* **TASK REQUIREMENTS**: An exact copy of every entry below is required, and no picture may appear in it.

:: GIVEN ENTRIES

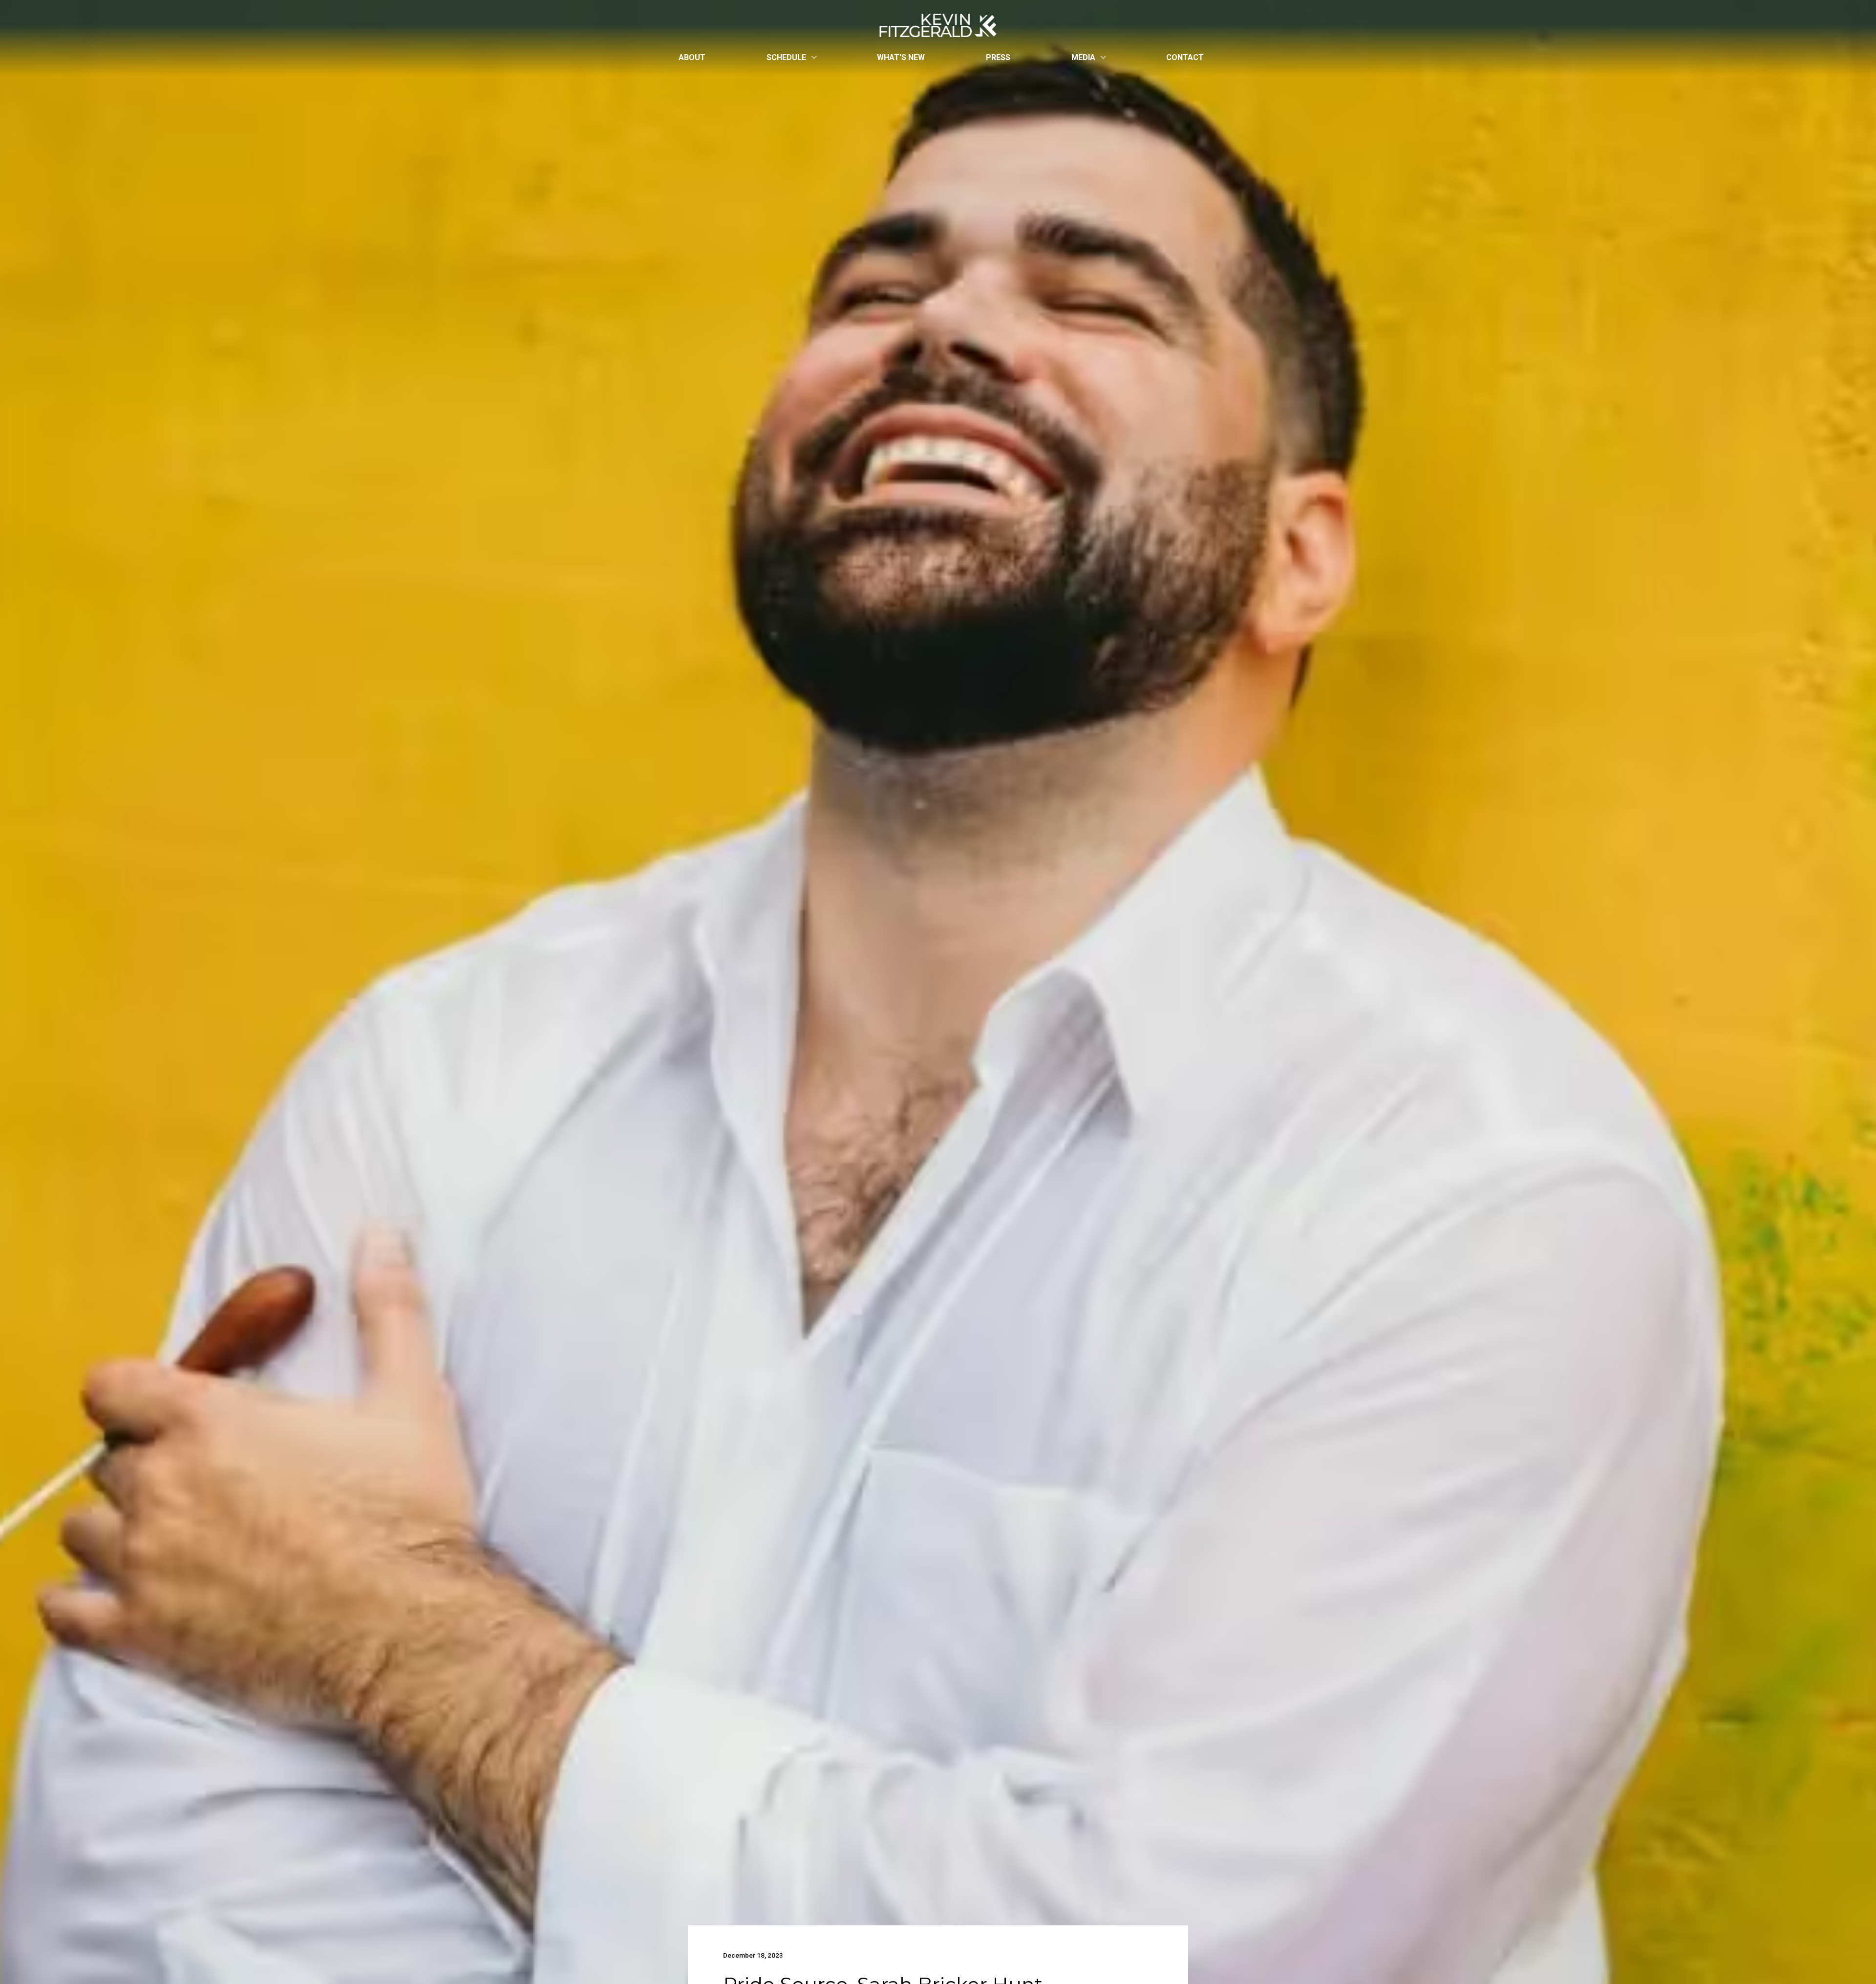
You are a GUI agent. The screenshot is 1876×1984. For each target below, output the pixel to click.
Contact (1185, 57)
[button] (791, 57)
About (692, 57)
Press (998, 57)
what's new (901, 57)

::::

* **RESPONSE TO THIS EXERCISE**:
You are a GUI agent. The screenshot is 1876×1984. For each target below, output the pixel to click.
Contact (1185, 57)
[button] (791, 57)
About (692, 57)
Press (998, 57)
what's new (901, 57)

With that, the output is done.